O projeto de lei, denominado PL 6.359/2025, também prevê a criação de uma estrutura robusta para essas varas, com a implantação de 16 cargos para juízes, 164 vagas para servidores efetivos, além de oito cargos em comissão e 114 funções comissionadas. Essas medidas têm como objetivo garantir que a Justiça Federal possa atender de maneira mais eficaz a população, especialmente em regiões que tradicionalmente enfrentam dificuldades de acesso.
Justificativa para a criação das varas
O foco principal da proposta é aumentar o acesso à Justiça Federal em áreas que são consideradas estratégicas, como as regiões de fronteira. De acordo com a justificativa apresentada pelo autor do relatório, o senador Nelsinho Trad (PSD-MS), a criação dessas novas varas se justifica pelo crescimento econômico que Mato Grosso do Sul vem experimentando. O senador ressaltou ainda a importância da Amazônia, não só para o Brasil, mas para o mundo, destacando a necessidade urgente de proteger seu meio ambiente e as culturas tradicionais que lá existem.
Trad enfatizou que a preservação ambiental é essencial para garantir a sustentabilidade da região, que enfrenta pressões constantes em razão do desenvolvimento econômico, investimentos em infraestrutura, e exploração de recursos naturais. Ele alertou que esses fatores têm contribuído para o aumento de conflitos na área, tornando ainda mais relevante a criação das novas unidades judiciais que poderão atender a essas demandas.

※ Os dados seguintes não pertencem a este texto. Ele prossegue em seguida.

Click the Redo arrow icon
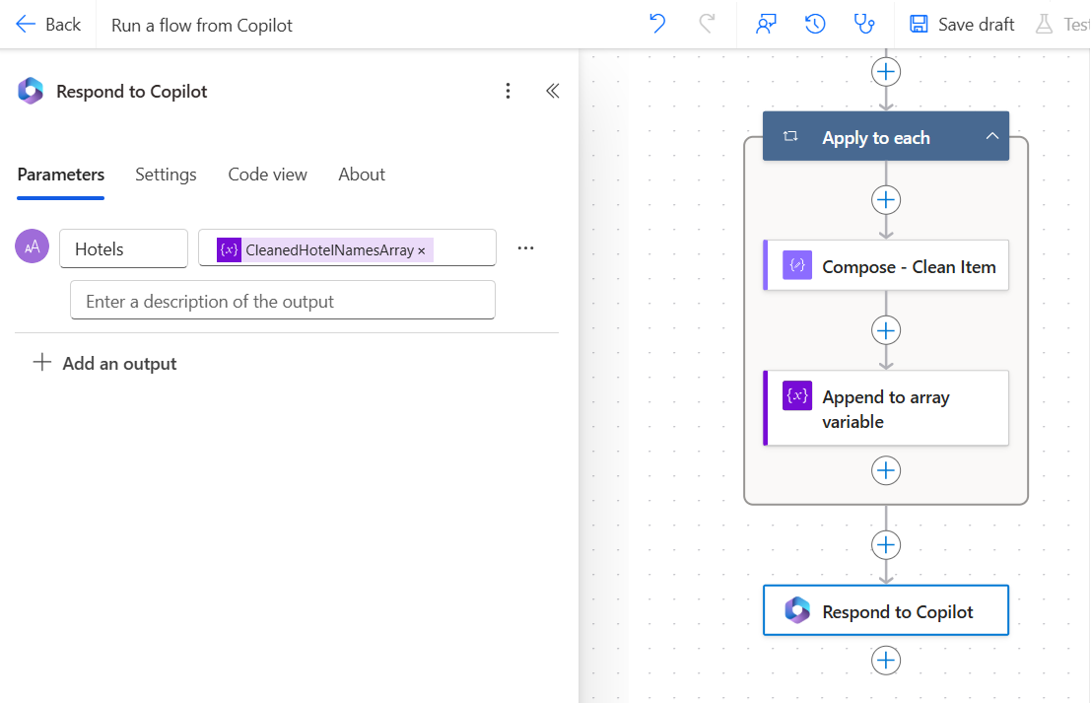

Ao final, o projeto foi aprovado em uma votação simbólica, que contou com o voto contrário do senador Eduardo Girão (NOVO-CE). A expectativa é de que, após a sanção presidencial, as novas varas possam ser implementadas, dependendo da disponibilidade orçamentária do Judiciário e respeitando as diretrizes da Lei de Responsabilidade Fiscal.